Prompt => Set down the lines of the data exactly, starting at the first and stopping after the line containing "You are a computer-use agent. The width".

Data to examine =>

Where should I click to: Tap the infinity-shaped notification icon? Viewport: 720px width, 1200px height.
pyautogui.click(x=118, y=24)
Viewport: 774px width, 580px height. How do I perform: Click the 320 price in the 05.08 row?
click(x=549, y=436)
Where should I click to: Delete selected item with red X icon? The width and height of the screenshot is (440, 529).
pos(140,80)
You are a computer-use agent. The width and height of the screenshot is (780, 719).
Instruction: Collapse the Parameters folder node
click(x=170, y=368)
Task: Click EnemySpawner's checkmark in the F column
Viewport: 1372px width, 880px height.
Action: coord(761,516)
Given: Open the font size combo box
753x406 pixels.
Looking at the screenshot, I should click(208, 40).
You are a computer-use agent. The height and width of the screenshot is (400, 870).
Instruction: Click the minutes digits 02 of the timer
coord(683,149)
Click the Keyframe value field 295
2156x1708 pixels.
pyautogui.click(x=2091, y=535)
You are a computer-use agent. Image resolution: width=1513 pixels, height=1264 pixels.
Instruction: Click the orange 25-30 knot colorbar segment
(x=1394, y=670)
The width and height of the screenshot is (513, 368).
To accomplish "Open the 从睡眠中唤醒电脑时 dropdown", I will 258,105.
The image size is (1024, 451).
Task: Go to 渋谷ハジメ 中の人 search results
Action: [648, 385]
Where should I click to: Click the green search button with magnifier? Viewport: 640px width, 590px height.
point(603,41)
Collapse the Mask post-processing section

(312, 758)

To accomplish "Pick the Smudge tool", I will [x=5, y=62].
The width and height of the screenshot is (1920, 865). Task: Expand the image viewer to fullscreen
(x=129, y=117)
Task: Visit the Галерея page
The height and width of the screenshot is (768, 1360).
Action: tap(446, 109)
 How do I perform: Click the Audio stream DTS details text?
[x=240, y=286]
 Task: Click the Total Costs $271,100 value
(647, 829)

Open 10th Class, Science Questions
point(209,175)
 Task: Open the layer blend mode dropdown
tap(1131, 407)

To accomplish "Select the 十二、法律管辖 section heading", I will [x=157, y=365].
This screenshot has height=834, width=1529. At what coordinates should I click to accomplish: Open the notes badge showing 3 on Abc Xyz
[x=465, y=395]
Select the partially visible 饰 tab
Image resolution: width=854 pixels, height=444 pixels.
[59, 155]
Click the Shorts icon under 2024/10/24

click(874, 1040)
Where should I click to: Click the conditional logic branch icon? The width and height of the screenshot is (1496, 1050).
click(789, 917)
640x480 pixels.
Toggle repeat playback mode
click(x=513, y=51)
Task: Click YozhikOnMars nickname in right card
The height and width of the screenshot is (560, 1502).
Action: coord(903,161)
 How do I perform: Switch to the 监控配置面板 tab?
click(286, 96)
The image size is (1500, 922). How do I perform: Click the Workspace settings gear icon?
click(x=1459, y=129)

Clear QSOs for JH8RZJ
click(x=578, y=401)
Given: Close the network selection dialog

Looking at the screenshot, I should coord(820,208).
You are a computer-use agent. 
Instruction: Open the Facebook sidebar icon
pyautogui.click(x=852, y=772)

Finished task =>
Where should I click to: Tap the infinity-shaped notification icon? Viewport: 720px width, 1200px height.
pyautogui.click(x=118, y=24)
Viewport: 774px width, 580px height. How do I perform: Click the 320 price in the 05.08 row?
click(x=549, y=436)
Where should I click to: Delete selected item with red X icon? The width and height of the screenshot is (440, 529).
pos(140,80)
You are a computer-use agent. The width and height of the screenshot is (780, 719).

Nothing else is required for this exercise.